The same day, the prosecutor-general's office asked Gazprom, the energy giant, to hand over documents on its relationship with Gusinsky's ntv, to which it had lent money. Then it suggested that Interros, a multi-billion-dollar holding with interests from finance to mining, should pay the government $140 million in compensation for allegedly short-changing the state in the purchase of major metals group Norilsk Nickel. The alternative facing it would be prosecution.

The tax police, meanwhile, announced that Vagit Alekperov, the head of Russia's largest oil company, Lukoil, was under investigation for alleged tax fraud. They followed this by accusing the country's biggest car-producer, AvtoVAZ, of fiddling $600 million in taxes. The week ended with the announcement that UES, the electricity generating monopoly headed by Anatoli Chubais, would be investigated for alleged irregularities during privatization.

The tycoons declared their outrage and innocence. Lukoil countered that the state actually owed it money in refunds for value-added tax. AvtoVAZ claimed that the allegations stemmed from an old mistake by the tax police. Interros' head, Vladimir Potanin, accused the prosecutor general's office of destabilizing "one of Russia's most effective enterprises." Gusinsky wryly noted that the latest raid came only days after his flagship news program had attacked Putin and questioned the impartiality of the prosecutor general.

One oligarch, Boris Berezovsky, seemed quite satisfied with the turn of events. Undeterred by polls showing that Putin is still wildly popular, Berezovsky has been arguing for weeks that the president is fighting too many battles at once, and choosing his targets badly. In an interview with TIME, Berezovsky argued that Putin's actions last week's raids and other controversial policy initiatives before it have turned all Russia's elites against his presidency. This in turn has been good news for Berezovsky because of his new brainchild, an opposition movement. He predicts that it will go public in the next few weeks.

Putin, like any secret policeman, has a flair for his enemies' weak points. None of Russia's super-rich could convincingly explain how they made their money. Their fortunes stemmed at best from their closeness to power, often from what in the West would be considered insider trading.

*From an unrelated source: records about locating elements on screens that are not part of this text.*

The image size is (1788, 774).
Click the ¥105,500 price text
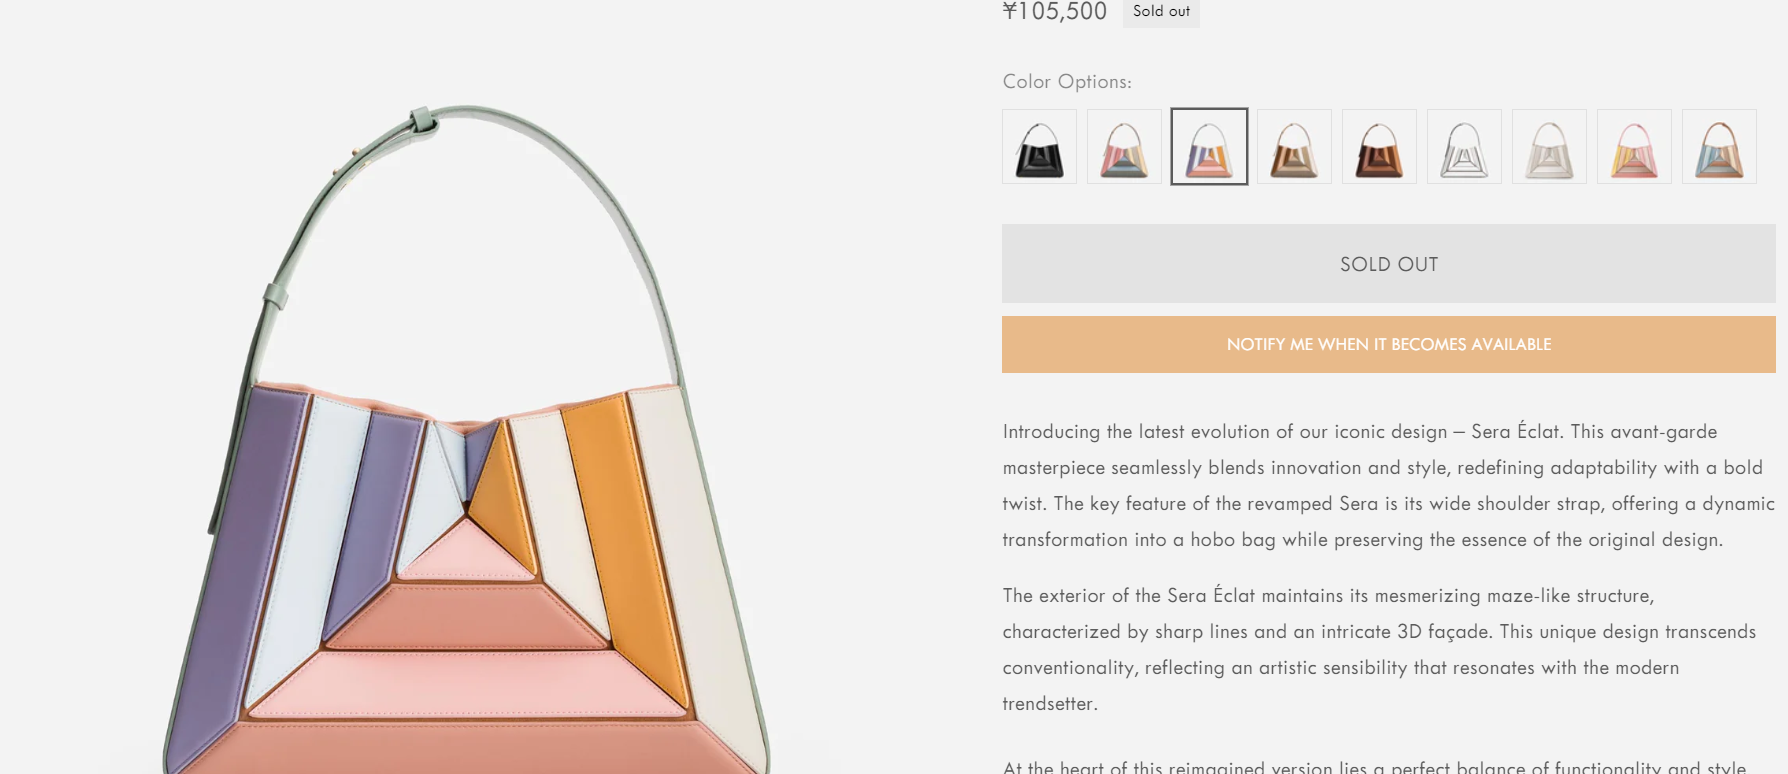[1054, 12]
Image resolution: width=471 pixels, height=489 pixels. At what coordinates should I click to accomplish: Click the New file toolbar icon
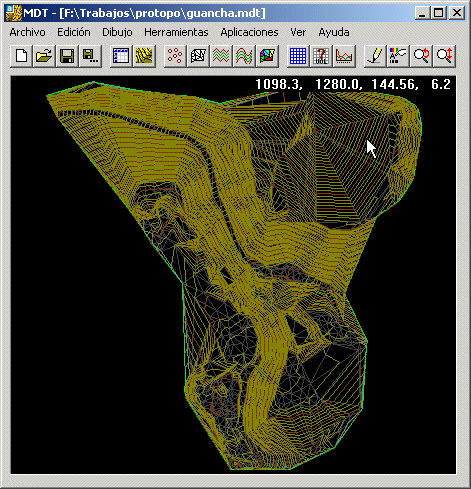(22, 56)
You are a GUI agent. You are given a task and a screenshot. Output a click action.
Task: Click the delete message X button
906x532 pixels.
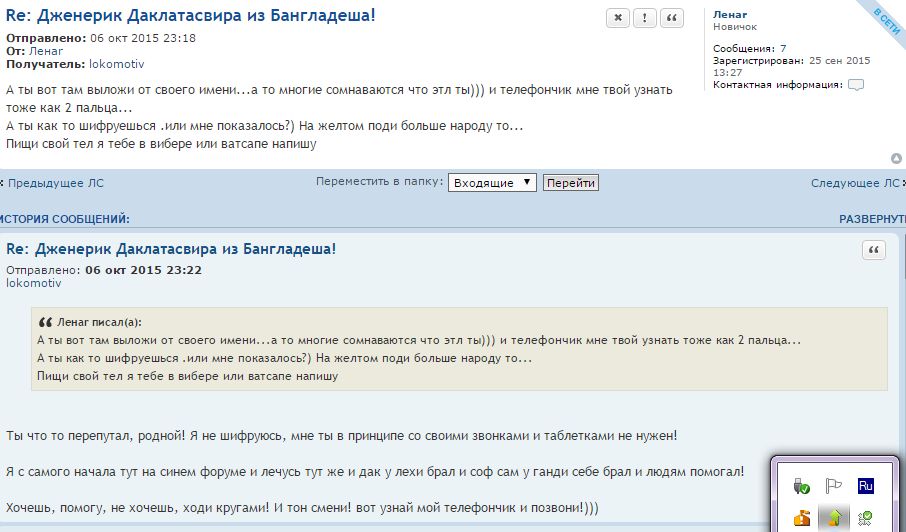(618, 18)
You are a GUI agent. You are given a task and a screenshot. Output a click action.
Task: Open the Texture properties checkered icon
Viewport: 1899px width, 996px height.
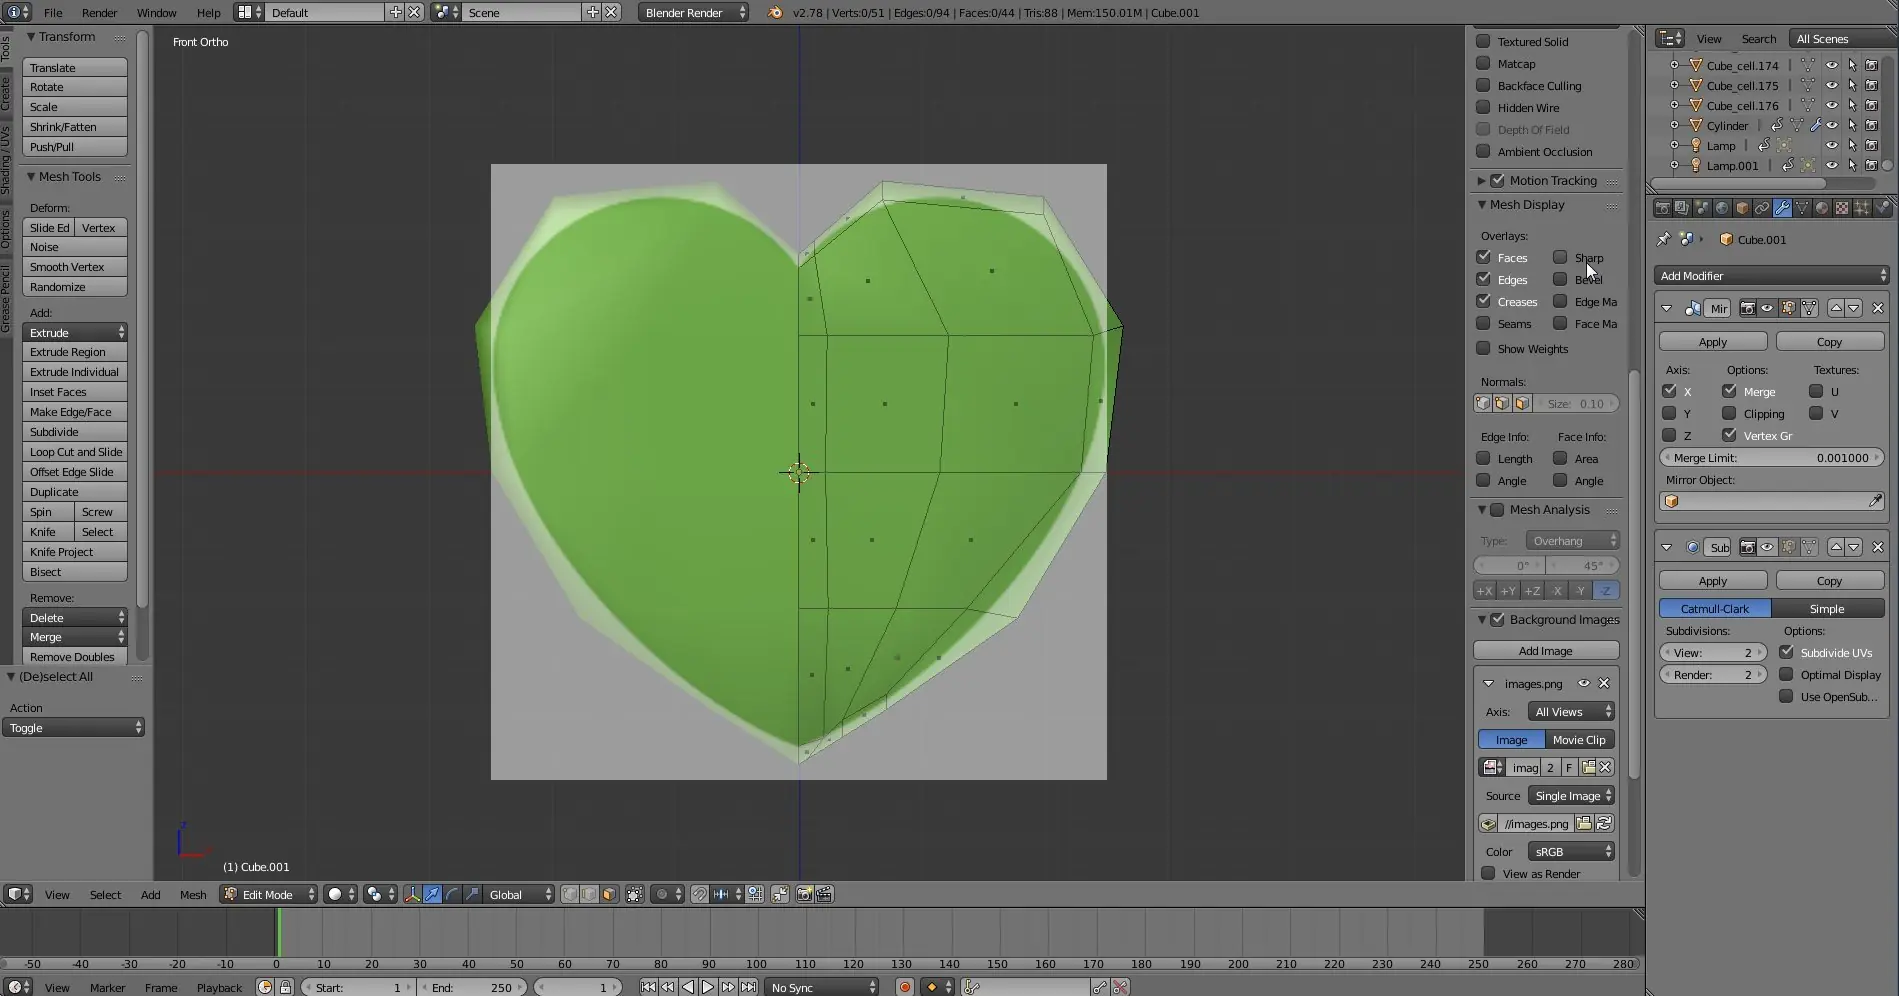(x=1840, y=208)
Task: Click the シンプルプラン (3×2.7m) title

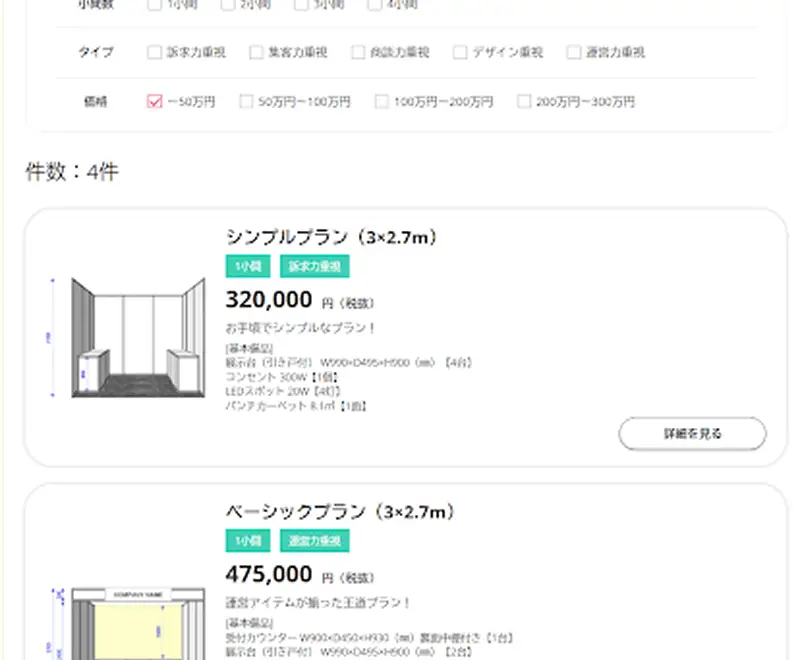Action: (332, 237)
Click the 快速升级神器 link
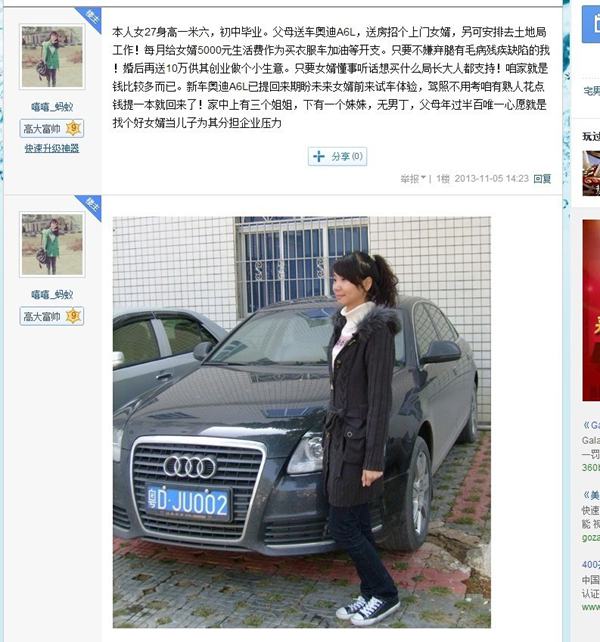 point(52,148)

The oligarchs claim that they have been spending the past couple of years getting their affairs in order. "Legally we are now untouchable," claimed the political operative to one of them. If true, this is a masterly achievement. But the flaw in Putin's reasoning lies elsewhere. His own allies and patrons are as vulnerable as his enemies. The Yeltsin era was one of sleaze and murky morals. Any politician or businessman "who was not asleep for the past 10 years," Berezovsky told Time, "could be thrown into prison today." That, he noted pointedly, goes for the Kremlin as well as the opposition.